In the EV+pembrolizumab combination, if a patient achieves an excellent response but develops prohibitive EV-related toxicities like neuropathy, a viable strategy is to discontinue EV and maintain the patient on pembrolizumab monotherapy. This can sustain the response while improving quality of life.
Unlike traditional chemotherapy, the EV+pembrolizumab combination is producing a "tail on the curve" in survival data. This indicates a significant minority of patients with metastatic bladder cancer are achieving durable, long-term responses—a phenomenon previously unseen and a paradigm shift for the disease.

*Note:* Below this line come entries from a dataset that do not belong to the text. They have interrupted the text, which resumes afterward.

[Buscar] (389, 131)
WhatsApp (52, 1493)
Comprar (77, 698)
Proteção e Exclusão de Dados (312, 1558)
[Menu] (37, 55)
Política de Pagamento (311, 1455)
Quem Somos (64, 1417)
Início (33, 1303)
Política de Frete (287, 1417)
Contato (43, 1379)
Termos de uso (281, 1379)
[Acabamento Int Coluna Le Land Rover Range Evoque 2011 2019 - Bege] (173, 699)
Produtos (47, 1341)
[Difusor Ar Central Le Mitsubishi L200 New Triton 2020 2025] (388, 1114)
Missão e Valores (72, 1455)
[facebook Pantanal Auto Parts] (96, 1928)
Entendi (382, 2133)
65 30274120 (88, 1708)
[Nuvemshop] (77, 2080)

For rashes caused by enfortumab vedotin (EV), dupilumab is an emerging steroid-sparing treatment. It can decrease the risk and severity of EV-related rashes, offering an alternative to corticosteroids, which some clinicians worry may blunt the efficacy of concurrent immunotherapy.
When a toxicity like rash occurs with EV+pembrolizumab—which could be caused by either drug—the recommended strategy is to stop both. After the rash improves, reintroduce the drug least suspected of causing it first. If the rash does not recur, it helps confirm the other agent was the culprit.

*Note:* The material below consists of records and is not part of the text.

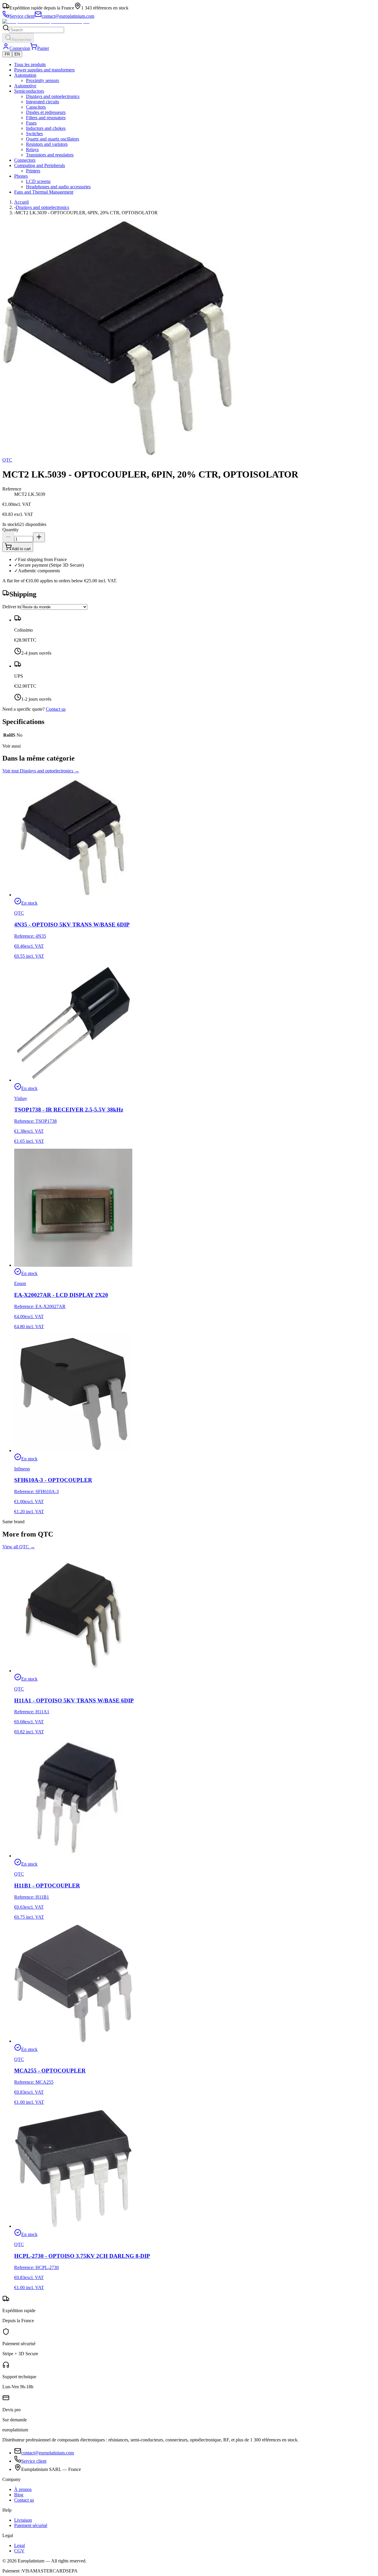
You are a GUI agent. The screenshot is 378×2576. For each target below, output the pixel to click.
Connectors (24, 160)
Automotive (25, 85)
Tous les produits (30, 64)
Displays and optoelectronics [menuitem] (52, 96)
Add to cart (21, 549)
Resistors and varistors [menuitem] (47, 144)
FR (7, 54)
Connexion (19, 48)
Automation (25, 75)
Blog (18, 2494)
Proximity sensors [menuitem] (42, 80)
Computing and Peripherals (39, 165)
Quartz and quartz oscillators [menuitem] (52, 138)
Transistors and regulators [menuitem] (50, 154)
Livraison (23, 2520)
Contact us (56, 709)
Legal (19, 2545)
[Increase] (39, 537)
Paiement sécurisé (30, 2525)
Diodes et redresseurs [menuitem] (46, 112)
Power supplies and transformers (44, 69)
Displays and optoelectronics (42, 207)
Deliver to (11, 606)
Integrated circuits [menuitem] (42, 101)
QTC (7, 459)
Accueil (21, 202)
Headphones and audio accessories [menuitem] (58, 186)
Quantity (10, 529)
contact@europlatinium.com (47, 2452)
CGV (19, 2550)
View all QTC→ (18, 1546)
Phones (21, 176)
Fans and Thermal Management (43, 191)
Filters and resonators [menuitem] (46, 117)
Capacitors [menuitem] (36, 106)
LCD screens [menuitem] (38, 181)
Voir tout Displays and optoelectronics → (40, 770)
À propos (23, 2489)
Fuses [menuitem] (31, 122)
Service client (33, 2461)
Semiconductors (29, 91)
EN (17, 54)
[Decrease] (8, 537)
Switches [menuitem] (34, 133)
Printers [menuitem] (33, 170)
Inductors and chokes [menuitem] (46, 128)
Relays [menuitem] (32, 149)
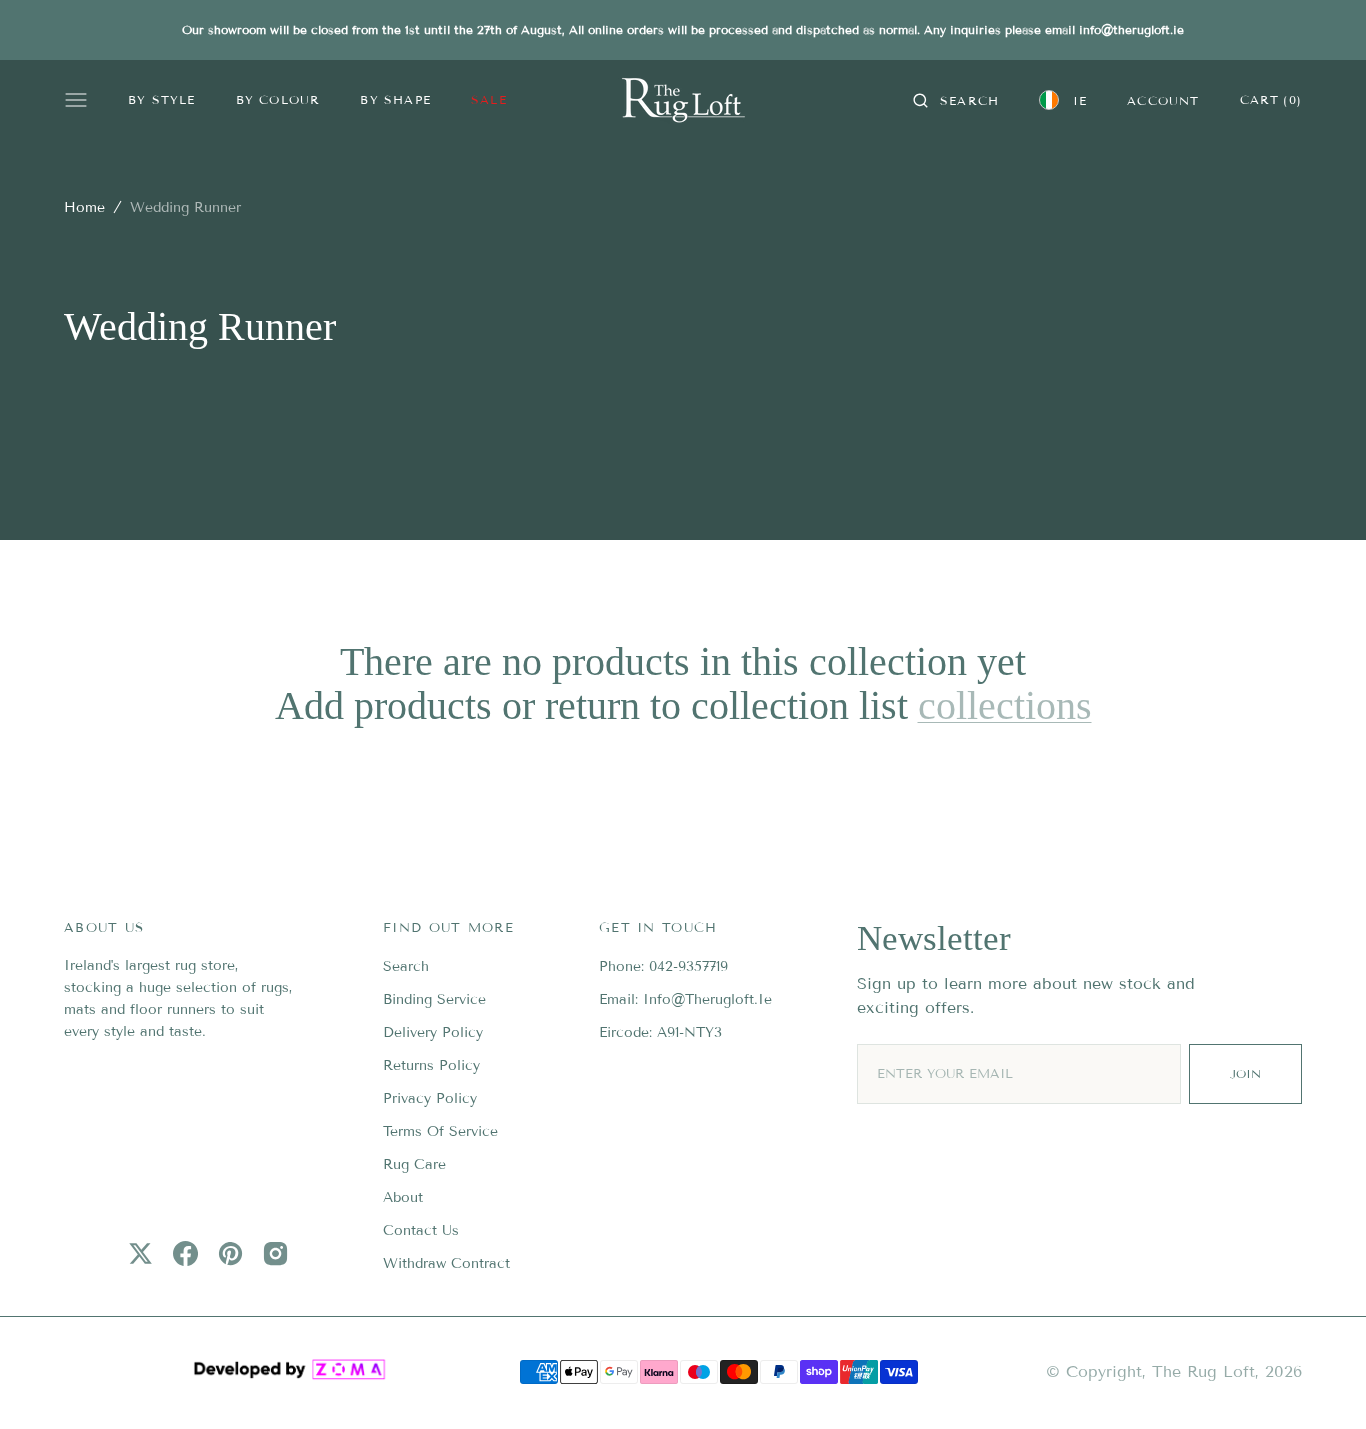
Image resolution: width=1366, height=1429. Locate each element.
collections (1005, 706)
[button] (956, 100)
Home (84, 207)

Although enfortumab vedotin (EV) targets nectin-4, its expression level is a poor predictive biomarker. Even patients with no detectable nectin-4 have achieved complete responses. This makes expression testing clinically unhelpful for patient selection, a counterintuitive finding for a targeted therapy.
A key side effect of the FGFR inhibitor erdafitinib is central serous retinopathy, presenting as blurred vision. Standard of care involves a baseline ophthalmologic exam before starting treatment. If blurred vision occurs, treatment should be held immediately, but the condition is typically reversible and manageable with dose reduction.